I think this will a great place for me to start and even though I’m pretty nervous, I’m really looking forward to it! Here’s to the first race post baby this weekend!
Every day I hope to fit in a run. About 50% of the time I get it done. Being a mom and juggling life is just plain hard and I’m still trying to figure it out. I think it’s constantly changing and maybe I’ll just be figuring it out for the rest of my life. I am so thankful for my little babe but I’m also a 100% a better person when I get the chance to run. With that being a harder thing to accomplish these days, juggling all things important to me and prioritizing has become key to my day. Throw in the rainy weather we’ve been having lately, and I’m the driver of the struggle bus.
I totally understand the saying “Clean house, put together wife, or dinner on the table. Pick two but you can’t have all three.” It is hard to make it all happen when your interrupted by a shorter than normal nap or a fussy baby. And right when you seem to have it figured out… it changes. I sometimes find myself struggling with the tasks at home and feeling overwhelmed. I’ve found that I need to stand back, take a breath and pick my battles. I would like to vacuum every day. I’d like to fold the clean laundry as soon as the timer goes off. I’d like to make a bunch of the new recipes I just pinned on Pinterest. Then there’s my devotional, the dirty dishes, and countless chores and tasks. Not to mention a husband to stay connected with as I’m listening to the “Beep, Beep, Beep” sounds of her puppy car for the 215th time today. And a shower? That’s one that falls to the wayside far more often than I’d like to admit.
I’m so happy we’ve come as far as we have and I feel like I am am finally adjusting to the new role as mom. She turns the wheel on her puppy car. She’s kind of trying to roll over. She smiles so much and makes fun noises. Yesterday she laughed ten times! It’s these little moments that I don’t want to wish away and I know I need to soak them in because in a blink of an eye my sleeping all day newborn turned into an infant and before soon we’ll be celebrating her first birthday.
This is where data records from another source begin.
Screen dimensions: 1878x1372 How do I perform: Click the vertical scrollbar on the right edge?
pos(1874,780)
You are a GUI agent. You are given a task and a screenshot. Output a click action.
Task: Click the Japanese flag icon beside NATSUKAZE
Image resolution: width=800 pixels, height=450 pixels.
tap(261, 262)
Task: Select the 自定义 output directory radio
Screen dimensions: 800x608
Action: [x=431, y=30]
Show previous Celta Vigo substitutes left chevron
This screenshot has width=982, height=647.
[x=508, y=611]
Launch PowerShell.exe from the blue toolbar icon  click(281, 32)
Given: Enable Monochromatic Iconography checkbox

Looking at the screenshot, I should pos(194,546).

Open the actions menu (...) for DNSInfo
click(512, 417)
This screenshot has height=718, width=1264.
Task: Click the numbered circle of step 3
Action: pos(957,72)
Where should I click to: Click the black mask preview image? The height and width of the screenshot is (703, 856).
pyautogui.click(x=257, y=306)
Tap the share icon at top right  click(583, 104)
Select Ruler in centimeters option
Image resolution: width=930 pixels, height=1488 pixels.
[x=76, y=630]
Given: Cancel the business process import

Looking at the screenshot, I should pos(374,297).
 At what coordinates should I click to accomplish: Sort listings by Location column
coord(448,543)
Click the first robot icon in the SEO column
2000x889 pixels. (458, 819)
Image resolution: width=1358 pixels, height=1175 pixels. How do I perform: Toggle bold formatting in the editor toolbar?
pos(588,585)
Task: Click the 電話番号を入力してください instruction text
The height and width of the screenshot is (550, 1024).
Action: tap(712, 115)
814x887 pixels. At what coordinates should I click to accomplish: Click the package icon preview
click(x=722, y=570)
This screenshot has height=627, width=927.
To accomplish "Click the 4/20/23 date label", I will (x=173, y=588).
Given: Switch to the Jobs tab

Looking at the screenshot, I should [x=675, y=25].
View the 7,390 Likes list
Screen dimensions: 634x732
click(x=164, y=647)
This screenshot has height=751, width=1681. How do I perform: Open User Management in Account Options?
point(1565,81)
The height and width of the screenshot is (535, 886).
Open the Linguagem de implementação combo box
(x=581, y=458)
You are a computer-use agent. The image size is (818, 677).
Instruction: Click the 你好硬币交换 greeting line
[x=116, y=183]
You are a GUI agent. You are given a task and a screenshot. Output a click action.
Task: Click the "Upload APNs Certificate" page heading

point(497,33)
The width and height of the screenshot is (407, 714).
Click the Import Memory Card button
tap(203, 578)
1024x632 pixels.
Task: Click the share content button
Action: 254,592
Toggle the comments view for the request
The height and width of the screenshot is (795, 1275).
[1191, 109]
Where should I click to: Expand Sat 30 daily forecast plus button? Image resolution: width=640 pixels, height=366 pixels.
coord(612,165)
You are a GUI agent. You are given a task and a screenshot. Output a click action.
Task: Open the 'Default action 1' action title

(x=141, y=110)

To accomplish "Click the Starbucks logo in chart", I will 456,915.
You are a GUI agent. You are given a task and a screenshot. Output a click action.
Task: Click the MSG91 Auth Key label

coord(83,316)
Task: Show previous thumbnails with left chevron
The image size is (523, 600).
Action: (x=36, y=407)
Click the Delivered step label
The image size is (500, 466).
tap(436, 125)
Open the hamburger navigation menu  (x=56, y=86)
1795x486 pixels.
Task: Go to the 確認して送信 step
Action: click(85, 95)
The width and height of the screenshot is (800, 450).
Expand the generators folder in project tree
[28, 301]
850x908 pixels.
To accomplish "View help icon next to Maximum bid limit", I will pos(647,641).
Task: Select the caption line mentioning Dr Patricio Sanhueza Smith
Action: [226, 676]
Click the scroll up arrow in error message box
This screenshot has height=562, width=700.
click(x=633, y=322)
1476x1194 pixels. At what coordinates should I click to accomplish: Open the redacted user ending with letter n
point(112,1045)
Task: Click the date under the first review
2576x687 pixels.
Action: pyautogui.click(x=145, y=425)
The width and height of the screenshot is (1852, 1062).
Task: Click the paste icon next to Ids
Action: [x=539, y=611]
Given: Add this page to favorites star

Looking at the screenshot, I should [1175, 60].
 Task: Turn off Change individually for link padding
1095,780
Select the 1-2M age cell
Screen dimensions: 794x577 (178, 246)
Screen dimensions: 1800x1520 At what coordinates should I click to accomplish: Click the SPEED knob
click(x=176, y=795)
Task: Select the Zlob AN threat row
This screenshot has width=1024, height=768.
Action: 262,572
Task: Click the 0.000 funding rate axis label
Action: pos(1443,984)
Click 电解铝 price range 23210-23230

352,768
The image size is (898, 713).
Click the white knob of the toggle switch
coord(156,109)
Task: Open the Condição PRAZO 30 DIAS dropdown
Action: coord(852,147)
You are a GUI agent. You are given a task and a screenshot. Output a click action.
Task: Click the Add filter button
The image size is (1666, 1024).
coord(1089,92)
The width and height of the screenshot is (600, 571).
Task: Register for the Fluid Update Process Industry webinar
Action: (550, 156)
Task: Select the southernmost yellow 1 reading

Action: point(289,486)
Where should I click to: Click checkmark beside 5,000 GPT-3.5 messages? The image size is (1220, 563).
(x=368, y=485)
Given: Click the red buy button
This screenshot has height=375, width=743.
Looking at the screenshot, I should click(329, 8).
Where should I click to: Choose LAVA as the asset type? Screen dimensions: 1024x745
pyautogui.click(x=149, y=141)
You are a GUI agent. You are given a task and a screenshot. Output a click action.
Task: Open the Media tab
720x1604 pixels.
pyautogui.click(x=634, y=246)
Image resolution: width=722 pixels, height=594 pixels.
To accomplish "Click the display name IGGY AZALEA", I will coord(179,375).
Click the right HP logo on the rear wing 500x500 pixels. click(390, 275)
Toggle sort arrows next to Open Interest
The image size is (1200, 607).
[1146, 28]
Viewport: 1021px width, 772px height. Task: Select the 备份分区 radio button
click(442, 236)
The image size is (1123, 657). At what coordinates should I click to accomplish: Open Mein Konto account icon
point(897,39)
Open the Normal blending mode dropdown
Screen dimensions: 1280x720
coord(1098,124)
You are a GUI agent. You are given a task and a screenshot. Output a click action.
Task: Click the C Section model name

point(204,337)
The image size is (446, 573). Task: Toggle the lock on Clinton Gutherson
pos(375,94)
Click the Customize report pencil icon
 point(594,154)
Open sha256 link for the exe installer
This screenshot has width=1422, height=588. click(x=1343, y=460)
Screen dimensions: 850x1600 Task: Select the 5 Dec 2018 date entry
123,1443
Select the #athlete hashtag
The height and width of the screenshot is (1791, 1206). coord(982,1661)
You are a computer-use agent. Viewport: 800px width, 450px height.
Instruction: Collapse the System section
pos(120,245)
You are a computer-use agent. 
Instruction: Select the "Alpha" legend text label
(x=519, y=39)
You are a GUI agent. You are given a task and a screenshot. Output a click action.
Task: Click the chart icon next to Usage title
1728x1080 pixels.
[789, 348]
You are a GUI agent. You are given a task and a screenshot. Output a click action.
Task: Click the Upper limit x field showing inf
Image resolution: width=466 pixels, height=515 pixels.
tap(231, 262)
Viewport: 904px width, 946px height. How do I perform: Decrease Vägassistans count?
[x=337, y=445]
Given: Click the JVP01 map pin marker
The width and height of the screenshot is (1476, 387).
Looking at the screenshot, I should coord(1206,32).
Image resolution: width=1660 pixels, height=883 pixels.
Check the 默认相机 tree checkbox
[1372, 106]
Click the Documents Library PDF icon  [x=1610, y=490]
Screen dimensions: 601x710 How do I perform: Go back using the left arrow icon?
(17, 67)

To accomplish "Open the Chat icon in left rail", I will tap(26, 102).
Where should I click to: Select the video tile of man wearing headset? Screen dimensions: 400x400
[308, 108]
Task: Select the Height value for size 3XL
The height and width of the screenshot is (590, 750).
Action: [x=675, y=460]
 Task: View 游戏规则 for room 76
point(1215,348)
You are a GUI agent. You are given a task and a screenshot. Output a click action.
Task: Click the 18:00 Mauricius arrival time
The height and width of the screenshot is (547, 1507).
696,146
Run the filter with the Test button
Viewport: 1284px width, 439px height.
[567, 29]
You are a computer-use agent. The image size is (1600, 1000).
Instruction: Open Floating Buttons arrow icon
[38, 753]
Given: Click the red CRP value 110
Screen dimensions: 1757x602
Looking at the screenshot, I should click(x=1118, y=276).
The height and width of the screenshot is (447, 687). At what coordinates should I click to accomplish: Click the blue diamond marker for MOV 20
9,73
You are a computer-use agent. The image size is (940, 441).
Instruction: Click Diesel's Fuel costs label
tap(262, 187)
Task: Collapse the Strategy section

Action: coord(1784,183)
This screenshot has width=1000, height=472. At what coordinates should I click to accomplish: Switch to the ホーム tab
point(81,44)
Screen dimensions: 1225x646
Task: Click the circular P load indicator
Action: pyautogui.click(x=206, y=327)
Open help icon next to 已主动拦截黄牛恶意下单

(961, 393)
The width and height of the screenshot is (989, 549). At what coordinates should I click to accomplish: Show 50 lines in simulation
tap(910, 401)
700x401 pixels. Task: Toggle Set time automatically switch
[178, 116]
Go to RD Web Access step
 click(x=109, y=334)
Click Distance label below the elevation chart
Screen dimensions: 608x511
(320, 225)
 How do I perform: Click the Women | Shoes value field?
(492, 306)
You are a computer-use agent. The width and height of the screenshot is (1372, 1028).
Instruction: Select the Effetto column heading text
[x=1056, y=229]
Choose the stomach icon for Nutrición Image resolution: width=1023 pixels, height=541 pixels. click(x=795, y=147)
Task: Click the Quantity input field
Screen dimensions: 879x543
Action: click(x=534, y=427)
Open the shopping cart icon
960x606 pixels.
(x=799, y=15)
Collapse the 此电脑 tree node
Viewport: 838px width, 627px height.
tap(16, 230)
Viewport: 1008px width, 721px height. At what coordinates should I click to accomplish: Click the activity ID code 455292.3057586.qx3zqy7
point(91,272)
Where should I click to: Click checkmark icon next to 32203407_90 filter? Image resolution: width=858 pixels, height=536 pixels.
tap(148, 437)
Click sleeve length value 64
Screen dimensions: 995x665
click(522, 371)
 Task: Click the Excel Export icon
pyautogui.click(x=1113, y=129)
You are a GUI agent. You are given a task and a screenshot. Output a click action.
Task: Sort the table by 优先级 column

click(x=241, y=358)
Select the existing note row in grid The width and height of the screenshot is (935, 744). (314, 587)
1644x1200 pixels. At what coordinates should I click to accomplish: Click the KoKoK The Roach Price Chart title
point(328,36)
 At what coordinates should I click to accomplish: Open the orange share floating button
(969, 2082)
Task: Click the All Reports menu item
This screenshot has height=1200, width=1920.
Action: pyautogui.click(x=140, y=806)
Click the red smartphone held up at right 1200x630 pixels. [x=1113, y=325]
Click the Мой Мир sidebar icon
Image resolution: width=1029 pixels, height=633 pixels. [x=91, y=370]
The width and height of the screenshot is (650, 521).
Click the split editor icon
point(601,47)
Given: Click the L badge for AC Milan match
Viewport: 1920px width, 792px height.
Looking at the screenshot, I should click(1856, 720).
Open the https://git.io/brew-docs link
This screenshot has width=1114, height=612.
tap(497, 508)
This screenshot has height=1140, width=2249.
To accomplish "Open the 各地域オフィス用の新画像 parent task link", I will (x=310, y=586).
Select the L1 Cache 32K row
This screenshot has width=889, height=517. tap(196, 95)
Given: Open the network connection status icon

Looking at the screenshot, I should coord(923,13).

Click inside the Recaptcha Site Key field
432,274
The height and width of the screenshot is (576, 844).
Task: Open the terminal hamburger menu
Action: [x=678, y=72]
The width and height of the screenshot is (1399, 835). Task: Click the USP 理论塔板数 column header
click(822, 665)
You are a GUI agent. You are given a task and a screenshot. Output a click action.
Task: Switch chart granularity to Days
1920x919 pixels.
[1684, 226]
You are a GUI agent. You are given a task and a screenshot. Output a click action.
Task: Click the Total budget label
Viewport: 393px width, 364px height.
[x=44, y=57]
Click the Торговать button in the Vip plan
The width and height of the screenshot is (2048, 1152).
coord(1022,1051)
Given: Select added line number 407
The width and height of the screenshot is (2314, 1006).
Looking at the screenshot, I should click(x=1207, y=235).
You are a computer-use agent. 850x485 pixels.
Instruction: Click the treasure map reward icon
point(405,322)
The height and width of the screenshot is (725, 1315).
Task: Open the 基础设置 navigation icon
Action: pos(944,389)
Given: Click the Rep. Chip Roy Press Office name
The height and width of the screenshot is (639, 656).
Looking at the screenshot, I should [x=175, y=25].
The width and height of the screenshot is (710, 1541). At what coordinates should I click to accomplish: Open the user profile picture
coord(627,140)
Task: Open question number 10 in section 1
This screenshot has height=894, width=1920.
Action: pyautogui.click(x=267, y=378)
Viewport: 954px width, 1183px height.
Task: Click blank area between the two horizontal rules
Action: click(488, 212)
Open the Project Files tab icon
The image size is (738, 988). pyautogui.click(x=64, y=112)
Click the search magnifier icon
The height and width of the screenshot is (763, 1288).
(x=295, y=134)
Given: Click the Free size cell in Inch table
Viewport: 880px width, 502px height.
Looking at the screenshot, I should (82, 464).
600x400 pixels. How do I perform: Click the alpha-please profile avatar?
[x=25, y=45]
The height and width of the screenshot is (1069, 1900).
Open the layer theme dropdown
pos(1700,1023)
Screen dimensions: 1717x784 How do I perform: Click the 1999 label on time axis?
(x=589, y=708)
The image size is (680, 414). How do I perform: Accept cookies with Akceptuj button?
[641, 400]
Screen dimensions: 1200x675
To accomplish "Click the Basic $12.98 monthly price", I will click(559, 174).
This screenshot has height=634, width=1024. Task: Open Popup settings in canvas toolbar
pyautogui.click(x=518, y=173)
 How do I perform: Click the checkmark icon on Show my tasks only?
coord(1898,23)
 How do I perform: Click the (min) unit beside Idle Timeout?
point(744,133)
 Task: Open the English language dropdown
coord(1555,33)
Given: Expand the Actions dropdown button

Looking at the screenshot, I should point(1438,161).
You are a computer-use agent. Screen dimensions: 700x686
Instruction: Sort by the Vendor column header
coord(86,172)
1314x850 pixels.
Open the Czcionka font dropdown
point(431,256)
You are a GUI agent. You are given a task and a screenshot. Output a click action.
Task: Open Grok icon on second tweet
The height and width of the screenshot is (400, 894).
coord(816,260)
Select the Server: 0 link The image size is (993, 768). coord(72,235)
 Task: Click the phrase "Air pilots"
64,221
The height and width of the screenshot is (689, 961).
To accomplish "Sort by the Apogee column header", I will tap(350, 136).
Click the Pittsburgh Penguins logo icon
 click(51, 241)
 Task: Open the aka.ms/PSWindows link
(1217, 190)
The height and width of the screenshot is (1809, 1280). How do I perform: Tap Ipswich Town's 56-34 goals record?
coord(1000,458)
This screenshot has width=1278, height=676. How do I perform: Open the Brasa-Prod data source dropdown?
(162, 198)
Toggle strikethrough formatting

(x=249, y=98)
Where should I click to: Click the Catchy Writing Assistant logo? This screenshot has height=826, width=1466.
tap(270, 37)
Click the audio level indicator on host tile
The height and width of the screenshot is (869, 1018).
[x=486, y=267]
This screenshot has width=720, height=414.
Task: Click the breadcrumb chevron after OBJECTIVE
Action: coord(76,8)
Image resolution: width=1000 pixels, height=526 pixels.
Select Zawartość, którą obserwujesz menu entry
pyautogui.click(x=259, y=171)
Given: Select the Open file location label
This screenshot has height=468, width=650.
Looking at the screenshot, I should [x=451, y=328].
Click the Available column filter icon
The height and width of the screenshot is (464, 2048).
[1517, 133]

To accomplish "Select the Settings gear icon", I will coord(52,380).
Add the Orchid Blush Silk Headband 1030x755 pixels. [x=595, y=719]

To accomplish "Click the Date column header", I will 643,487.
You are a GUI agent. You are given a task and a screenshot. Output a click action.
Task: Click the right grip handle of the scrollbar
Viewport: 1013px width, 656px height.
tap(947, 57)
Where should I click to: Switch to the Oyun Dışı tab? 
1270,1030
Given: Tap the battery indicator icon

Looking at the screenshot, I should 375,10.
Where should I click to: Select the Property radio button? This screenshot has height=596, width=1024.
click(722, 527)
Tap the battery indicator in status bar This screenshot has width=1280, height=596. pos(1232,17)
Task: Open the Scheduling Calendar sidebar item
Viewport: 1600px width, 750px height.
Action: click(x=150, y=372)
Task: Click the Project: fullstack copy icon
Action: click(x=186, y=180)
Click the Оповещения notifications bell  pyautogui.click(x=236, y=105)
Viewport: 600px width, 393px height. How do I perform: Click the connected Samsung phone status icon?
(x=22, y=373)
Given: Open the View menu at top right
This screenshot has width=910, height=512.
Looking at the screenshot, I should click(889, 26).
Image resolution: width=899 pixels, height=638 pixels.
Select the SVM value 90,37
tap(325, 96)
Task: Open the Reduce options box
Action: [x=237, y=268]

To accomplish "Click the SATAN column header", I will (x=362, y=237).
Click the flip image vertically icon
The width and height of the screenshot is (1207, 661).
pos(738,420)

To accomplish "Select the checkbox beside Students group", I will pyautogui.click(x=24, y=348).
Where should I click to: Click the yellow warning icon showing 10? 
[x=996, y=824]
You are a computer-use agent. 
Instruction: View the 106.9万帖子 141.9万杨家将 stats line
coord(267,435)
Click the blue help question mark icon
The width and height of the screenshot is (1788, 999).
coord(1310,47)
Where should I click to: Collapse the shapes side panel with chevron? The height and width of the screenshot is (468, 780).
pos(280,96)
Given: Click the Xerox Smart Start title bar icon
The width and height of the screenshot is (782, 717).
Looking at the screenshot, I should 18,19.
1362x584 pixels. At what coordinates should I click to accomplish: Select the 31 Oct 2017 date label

It’s easy to get lost in the mundane and feel overwhelmed. The last thing I feel like I have time to do is run, but it’s the number one thing that makes me feel like I have energy, makes me happy, and releases a lot of stress. So when I stand back at 5 pm and look at the clutter on the table and the fact I haven’t been to the market in four days, I need to keep reminding myself that it’s okay to take the 30 minutes for myself and get out my running stroller and just go. The clutter will still be there when I return. To be honest it will most likely be there for the next few days. I can always eat cereal for dinner.
Finding that balance of this new life has been a challenge. But I know the best thing for me is to take a deep breath, take the extra time to go for a run and not worry about the little things. It’s only the 2nd week of January but so far so good with my goal of running 3 days a week!